_What you will do_
Nothing but a number should be returned: the count of lines in the records that contain "computer".
==== Task inputs
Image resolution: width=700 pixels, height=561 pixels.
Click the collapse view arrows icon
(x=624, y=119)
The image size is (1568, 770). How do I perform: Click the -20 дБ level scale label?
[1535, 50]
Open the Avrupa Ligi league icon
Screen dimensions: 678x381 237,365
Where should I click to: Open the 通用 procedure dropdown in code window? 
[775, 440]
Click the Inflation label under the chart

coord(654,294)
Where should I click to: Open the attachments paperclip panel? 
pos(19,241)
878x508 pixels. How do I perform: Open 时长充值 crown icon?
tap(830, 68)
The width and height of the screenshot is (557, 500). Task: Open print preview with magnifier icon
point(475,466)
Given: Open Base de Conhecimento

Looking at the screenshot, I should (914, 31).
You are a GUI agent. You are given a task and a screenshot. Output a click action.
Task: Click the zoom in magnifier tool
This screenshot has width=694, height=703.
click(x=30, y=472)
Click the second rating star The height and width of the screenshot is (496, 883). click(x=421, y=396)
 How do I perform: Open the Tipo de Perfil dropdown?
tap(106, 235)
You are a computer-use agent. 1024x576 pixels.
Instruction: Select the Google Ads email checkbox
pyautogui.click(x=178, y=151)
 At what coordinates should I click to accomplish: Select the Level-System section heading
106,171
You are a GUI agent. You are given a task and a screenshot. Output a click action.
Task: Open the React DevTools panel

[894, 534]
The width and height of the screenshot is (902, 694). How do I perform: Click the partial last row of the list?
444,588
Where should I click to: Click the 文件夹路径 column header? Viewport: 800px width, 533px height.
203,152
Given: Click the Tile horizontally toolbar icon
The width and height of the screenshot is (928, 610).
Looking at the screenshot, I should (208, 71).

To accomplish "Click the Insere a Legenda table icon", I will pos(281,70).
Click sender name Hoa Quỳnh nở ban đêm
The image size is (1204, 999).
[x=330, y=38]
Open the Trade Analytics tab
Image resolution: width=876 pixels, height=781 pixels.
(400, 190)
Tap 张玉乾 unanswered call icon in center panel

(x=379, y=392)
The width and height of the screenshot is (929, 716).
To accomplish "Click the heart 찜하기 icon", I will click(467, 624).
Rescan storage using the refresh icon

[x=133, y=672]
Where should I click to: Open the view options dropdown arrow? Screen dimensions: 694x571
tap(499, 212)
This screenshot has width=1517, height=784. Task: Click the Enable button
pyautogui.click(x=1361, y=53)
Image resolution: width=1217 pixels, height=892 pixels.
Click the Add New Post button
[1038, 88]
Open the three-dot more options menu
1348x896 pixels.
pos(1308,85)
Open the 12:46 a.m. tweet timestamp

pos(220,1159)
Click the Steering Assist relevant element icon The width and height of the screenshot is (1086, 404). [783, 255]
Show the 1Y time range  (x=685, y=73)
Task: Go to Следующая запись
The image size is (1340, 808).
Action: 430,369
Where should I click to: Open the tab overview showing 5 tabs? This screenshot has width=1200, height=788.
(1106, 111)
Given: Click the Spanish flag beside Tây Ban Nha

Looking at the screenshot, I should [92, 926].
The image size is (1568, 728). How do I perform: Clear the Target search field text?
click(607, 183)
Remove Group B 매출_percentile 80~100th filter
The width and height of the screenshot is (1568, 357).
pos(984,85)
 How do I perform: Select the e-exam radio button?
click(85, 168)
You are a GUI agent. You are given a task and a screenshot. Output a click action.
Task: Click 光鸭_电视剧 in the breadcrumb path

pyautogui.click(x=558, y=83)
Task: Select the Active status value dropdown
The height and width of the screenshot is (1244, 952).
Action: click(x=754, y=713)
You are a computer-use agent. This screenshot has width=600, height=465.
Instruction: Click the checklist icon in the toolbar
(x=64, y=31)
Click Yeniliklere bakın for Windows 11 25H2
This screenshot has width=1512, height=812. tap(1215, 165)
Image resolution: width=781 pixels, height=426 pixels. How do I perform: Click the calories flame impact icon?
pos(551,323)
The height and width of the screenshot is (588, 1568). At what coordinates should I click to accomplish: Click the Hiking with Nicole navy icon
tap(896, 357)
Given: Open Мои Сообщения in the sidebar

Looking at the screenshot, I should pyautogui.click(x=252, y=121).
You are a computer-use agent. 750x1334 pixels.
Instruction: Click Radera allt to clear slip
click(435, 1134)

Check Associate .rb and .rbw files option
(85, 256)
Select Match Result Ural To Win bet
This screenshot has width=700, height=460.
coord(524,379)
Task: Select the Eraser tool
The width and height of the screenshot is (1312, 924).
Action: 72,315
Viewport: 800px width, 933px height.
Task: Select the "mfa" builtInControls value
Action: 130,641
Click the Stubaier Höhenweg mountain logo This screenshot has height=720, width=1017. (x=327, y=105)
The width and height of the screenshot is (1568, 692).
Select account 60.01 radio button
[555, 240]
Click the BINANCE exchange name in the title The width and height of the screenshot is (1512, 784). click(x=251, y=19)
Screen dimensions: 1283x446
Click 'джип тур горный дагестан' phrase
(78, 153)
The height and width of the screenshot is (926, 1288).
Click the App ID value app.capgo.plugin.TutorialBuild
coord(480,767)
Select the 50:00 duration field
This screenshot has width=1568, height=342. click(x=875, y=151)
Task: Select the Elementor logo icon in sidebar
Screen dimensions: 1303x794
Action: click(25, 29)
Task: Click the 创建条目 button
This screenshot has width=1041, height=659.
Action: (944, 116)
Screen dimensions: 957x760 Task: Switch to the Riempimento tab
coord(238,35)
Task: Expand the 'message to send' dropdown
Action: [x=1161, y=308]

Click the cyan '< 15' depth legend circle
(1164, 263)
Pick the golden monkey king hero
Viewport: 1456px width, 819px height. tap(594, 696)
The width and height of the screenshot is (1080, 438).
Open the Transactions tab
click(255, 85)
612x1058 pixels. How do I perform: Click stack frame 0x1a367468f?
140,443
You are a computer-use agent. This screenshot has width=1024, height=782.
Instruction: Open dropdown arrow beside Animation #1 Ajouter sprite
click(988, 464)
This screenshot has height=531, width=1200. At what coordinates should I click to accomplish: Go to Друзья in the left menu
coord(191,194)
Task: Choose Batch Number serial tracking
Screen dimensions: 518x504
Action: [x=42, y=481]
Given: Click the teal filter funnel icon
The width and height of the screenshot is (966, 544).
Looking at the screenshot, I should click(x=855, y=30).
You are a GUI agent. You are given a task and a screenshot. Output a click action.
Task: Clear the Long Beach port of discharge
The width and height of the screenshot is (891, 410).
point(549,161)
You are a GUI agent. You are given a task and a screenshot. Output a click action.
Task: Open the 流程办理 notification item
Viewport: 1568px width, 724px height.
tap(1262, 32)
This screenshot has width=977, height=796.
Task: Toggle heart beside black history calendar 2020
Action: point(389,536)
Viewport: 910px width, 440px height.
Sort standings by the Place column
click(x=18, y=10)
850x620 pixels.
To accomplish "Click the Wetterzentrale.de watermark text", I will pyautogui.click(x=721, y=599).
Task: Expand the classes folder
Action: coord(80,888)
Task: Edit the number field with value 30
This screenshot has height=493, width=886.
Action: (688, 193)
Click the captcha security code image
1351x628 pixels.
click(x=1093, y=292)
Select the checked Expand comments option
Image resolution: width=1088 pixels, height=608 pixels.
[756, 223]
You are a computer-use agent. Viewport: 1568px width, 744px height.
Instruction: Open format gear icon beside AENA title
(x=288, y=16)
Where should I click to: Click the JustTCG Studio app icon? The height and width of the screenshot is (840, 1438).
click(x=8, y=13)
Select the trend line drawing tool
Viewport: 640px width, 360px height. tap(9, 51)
========
_Solution to this task_
5